I started out in Mountain View; was paying $2145/month to rent a house. The motorhome lifestyle isn't significantly cheaper, when travelling a lot, but it has a lot of other advantages. At least, for me, the advantages outweigh the negatives.

How did things hold up? The RVs I've been in look like they are definitely built on the cheap. Cabinetry assembled with staples, faux-wood paper veneers, plastic plumbing fixtures, low-grade foam rubber upholstery, etc. Fine for something most people use a few weeks a year, but actually living in continually... I'd think things would wear out pretty quickly.

Awful. Shit breaks every time I drive it, and sometimes when I don't.

I am currently more interested in conversion buses (including some that are 60 years old). Even high quality modern rigs fall apart...and mine is not a particularly high quality rig. It was about $95k when new, and I bought it for ~$30k used. It was in decent shape when I got it, much less good shape now, though I'm in the midst of getting it back into shape for sale.

The things you mention, however, are mostly not the things that have been a problem on my rig. Cabinets are solid oak and holding up great. Plumbing has never had a problem.

Things that are problematic:

Ladder got smooshed by a tree when I backed into it. Got more smooshed by a light pole in Mexico with the roads were too small. A ladder is shockingly expensive to replace ($485 for an OEM replacement).

Windshield has been broken and replaced once, and now has new cracks in it. $500 deductible each replacement.

Day/night shades are nearly all a wreck. Restringing is cheap but time consuming. Replacing is very expensive.

Roof has sprung numerous leaks over the years. The slide out, in particular, has been a source of quite a bit of water damage inside the house. It's not terrible, but it's visible if you're looking for it. Water damage hurts resale value a lot, as it is difficult and expensive to repair. Roof needs new rubber. This is time consuming, and slightly expensive.

Air conditioner broke.

Leveling jacks are getting cranky.

Electric steps have broken three times in interesting ways (never the same breakage, but always makes them unusable or less usable).

Chassis battery broke loose and was on the verge of falling out of the bottom of the rig...I just happened to stop and check things at the right time. That would have probably been a bad day.

The carpets are wearing pretty poorly. Some of the upholstery is also looking a little bedraggled.

The exterior looks rough...the fiberglass itself is fine, but the decals are all peeling off and are cracked from sun exposure. I see why so many rigs this age are sold with decals removed...the rig would look a lot better that way, though it'd look kinda plain in all white.

So, yes, motorhomes are made to look good while new, and to fall apart over the next ten years. Some are built slightly better than others.
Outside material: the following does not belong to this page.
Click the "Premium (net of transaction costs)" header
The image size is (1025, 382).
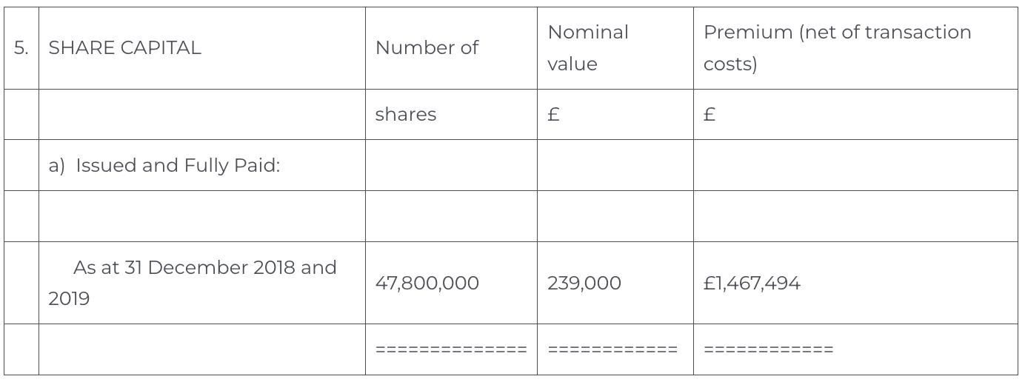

But, none are made to last, as far as I can tell.

I bought an ex-rental unit since they tend to be cheaper and built more sturdy in a lot of ways to handle constant use by people who might not treat them the best.

Sadly we weren't able to live in it as long as we'd hoped due to having to relocate back to Canada for a family illness during the winter but while we had it things worked fine.

One of the harder things I found though is the feeling of never really being clean. We had a shower in it and showered everyday, we cleaned the inside regularly but still you always felt a bit grungy compared to living in a house/apartment.

What's the gas mileage when traveling on a highway?

Do you know of any others who did this in other countries?

My rig is a pretty modern Ford V10 based gasoline chassis. It gets 8-11 MPG, depending on how fast I'm driving, the weather, and whether I'm going over hills or not. Towing a vehicle behind will effect mileage. But, speed is the biggest determinant of mileage.

The big diesels tend to get about the same mileage. There are some little turbo diesels built on Sprinter chassis that get up to 17 MPG.

The old (ancient) diesel rigs I'm looking at to replace my current motorhome will get about 7-10 MPG, but can be converted to waste vegetable oil, or run biodiesel. So...maybe environmentally acceptable, as long as I don't put a lot of miles on it (I tend to like to travel for short distances at a stretch anyway, so I don't drive a huge amount of miles in any given month...much less than someone commuting 20-30 minutes to work every day would, for example).

I've talked to people doing it in the US, Canada, Europe, and Australia. I've met people from dozens of countries travelling the US this way. Germans, in particular, seem to be very interested in RVing in the US.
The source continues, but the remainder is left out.